The mood has turned in the markets from energised over the reopening of parts of Europe and the States to realising that the return to normal is happening at such a slow pace that for a large number of companies that the damage will extend well beyond the initial lockdown.
China, South Korea and Singapore were closed today for Labour day, as are a number of European markets, making for slightly quieter trading this morning.
Yesterday’s 3.8m new jobless claims in the US added to the reality check for investors as did Amazon’s words of warning about the forthcoming quarters and Apple’s decision to withhold guidance for the current quarter.

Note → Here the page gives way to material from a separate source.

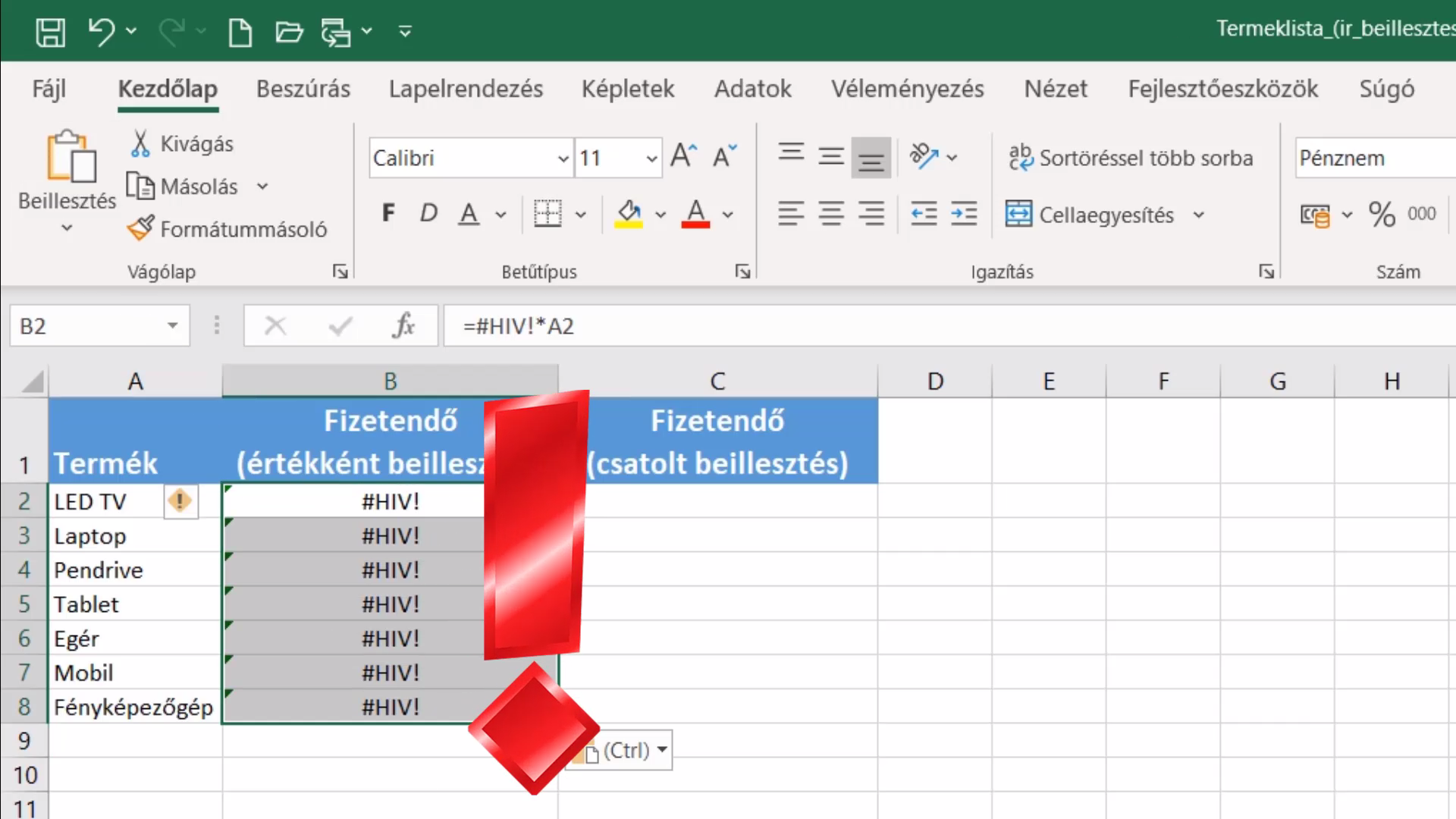Select the Formátummásoló format painter
This screenshot has height=819, width=1456.
click(x=228, y=229)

Airlines hit by Ryanair’s two-year recovery horizon
Budget airline Ryanair painted an even grimmer picture for the airline industry saying that recovery could take at least two years. European operators are worse hit than their US peers because border closures caused some to fully ground their fleets. Scandiavian budget airline Norwegian is hanging by a thread, trying to secure a bond deal that would help it finance the current income gap. US airlines are in a better position as flights still operate across the country. United Airlines for instance reporting a narrower quarterly loss than expected although it did warn of the most disruptive crisis in the history of aviation.
On the FTSE oil majors are trading lower despite a slight uptick in the oil price and miners are also struggling on concerns that a massive global economic slowdown this year will be replicated in sharply lower demand for metals.